= REQUEST 1 =
According to the piece on data analysis as a service, which data analytics stack is based on Apache Spark?
= REQUEST 2 =
Reproduce the piece on data analysis as a service, everything from "The implications of" down to "amount of data.".

= SELECTED EXCERPT =
##########

Data Analysis: As a Service

One of today’s barriers to a successful data analysis environment, where the scientist can focus on the analysis on his data, is the management of the underlying infrastructure and workflows. Even if the emerging cloud technologies are simplifying the management of the infrastructure and development of the services needed, it is still a complex and demanding task. Infrastructure-as-a-Service (IaaS) gives the user elastic and cost efficient usage of the infrastructure (compute, network and data storage), while Platform-as-a-Service (PaaS) gives the user tools to develop the final services to be used. So, even if IaaS and PaaS are simplifying the basic infrastructure and development, the data analytics stacks needed (consisting of many layers and complex workflows) creates an overall complex environment for the data analyst to handle.

A number of companies are providing services to simplify the deployment and handling of these data analysis environment, from software distribution companies to larger cloud providers. Still much of the work remains for the user, and in addition the data analytics workflows themselves are often combinations of many different services (e.g. streaming, batch, graph data analysis, machine learning algorithms) with need of reloading of data. There is a need of a unifying data analytics stack and one of the most promising is the Berkeley Data Analytics Stack (BDAS) based on the Apache Spark (Zaharia 2014). In BDAS the services all use the same underlying data abstraction enabling the user to write complex analysis within one unified workflow.

The final step, in the simplification of the data analyst’s work, was recently taken by one of the founding companies behind the BDAS, in delivering the whole data analytics stack as a service, including the underlying infrastructure needed (http://databricks.com/cloud/). By this the user now can manage and analyze his data from a browser, with a minimum need of management of the underlying infrastructure.

The implications of this new move, to a Data-Analysis-as-a-Service, are many. The amount of researcher that will now be able to do more analysis will increase dramatically. The analysts will be able to use more advanced workflows, and handle larger amount of data.

The challenge lies, as before with IaaS, the concerns with respect to data privacy: the above-mentioned Data-Analysis-as-a-Service relies on cloud providers, and at this stage only US-based, starting with Amazon – later Google and Microsoft.

##########

(Stored items from a collection)
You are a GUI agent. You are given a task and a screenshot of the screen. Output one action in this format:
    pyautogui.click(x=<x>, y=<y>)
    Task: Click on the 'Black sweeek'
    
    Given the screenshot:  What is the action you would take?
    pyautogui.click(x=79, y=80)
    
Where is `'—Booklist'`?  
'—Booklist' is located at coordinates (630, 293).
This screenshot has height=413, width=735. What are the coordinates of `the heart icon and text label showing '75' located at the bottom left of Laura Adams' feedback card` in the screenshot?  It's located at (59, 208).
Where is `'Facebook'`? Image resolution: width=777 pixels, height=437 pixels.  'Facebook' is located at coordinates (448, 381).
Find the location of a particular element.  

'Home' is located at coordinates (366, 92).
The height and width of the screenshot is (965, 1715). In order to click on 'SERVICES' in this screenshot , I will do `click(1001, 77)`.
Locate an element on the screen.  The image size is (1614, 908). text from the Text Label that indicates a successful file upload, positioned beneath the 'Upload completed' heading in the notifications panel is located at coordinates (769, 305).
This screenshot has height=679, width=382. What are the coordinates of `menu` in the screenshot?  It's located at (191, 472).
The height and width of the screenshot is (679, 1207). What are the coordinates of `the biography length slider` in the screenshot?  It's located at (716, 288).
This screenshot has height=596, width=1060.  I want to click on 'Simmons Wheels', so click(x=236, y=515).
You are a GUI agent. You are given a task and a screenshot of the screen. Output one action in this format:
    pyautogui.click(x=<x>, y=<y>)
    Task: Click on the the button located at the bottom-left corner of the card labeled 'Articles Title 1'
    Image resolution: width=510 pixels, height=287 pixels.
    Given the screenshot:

##########

= FULL SOLUTION 1 =
The Berkeley Data Analytics Stack (BDAS).

= FULL SOLUTION 2 =
The implications of this new move, to a Data-Analysis-as-a-Service, are many. The amount of researcher that will now be able to do more analysis will increase dramatically. The analysts will be able to use more advanced workflows, and handle larger amount of data.